My poem in Broken Shells is titled "For T.R.S.," and I wonder if I refer to my next door neighbor on Woodfield Drive.  In fifth grade, twelve-year-old Tim had asked me to the Tashua Elementary School Fair, my first date, and his boisterous family of four siblings had always been a charismatic draw.  In retrospect, I am surprised at the nostalgic depiction of childhood created in a poem written when  I remember myself in a severe emotional slump.  I am retrospectively thankful for my unexpected adolescent ability to perceive the quotidian enchantment of childhood:

On frozen ground
I wait
to catch a glimpse.
Blue screens recall...
Deep thoughts
parlayed
by muppet minds
beneath an ice cream
igloo.
Paper clip chains
of Skateboards
and pilots;
arms locked
we whizzed
down Alpine road
til
happy hour ended
and Mom called,
"Supper!"
Whiffleball...remember,
bases you created:
fir tree, dirt spot, sidewalk;
No home plate--
we just knew
where home was.

The poem generates memories: the Blizzard of '78; the neighborhood children with whom I played; watching John Denver speak with Kermit the Frog and Miss Piggy; and, yes, as identified in the poem, playing sports in the front yard of our mustard ranch in the suburbs.  It was wiffle ball in the spring, and touch football in the fall.              

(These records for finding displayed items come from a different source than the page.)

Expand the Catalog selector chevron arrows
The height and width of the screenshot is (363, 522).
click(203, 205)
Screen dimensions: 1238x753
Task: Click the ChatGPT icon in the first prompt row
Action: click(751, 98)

C:\Users\sholden\Pictures\ClaireBrokenShells.jpg
"Yesterday's Children" is the title of Maryclaire's artwork.  I find it a poignant title, since she became a teacher, and so the steward of many of tomorrow's children.  After all, although gone, she remains the nurturing mother of four.  And when we lived together, she did get her BA and then an MA in early education in order to teach primary school.  Maryclaire's image is a woodcut, whereby ink is spread on a carved surface so that the final print appears in relief.  I find it a surprisingly dark image, given the lightness and the bright colors with which I associate the grown-up Maryclaire.  I am drawn to her distinctive signature, a sweeping yet legible scrawl.          
Maryclaire's contribution fascinates me, and I am eager to see what she makes of it now, more than thirty years later.  The historian's craft is briefly set aside in a wave of grief as I recognize my inability to call my friend and pursue this conversation.  And so, instead, I send the image to Susan and Cindy, our friends from that time, so we three can interpret the significance of this lost treasure.
There is temporal confusion as relics from the past infuse the present, and the use of the past tense seems tacitly understood as having no place in the ensuing conversation.  Verb tenses locate actions or situations in time, and we are stuck in the simple present.  "Amazing!" Susan exclaims, and then pays tribute to the heartbreakingly beautiful belief that "Claire's art is gorgeous and a premonition of her future life."  As a verb tense, the simple present expresses "general truths," and Susan's statement constructed in it--awkwardly phrased as if Maryclaire were still here--expresses our loss more profoundly than an entire scholarly treatise on grief.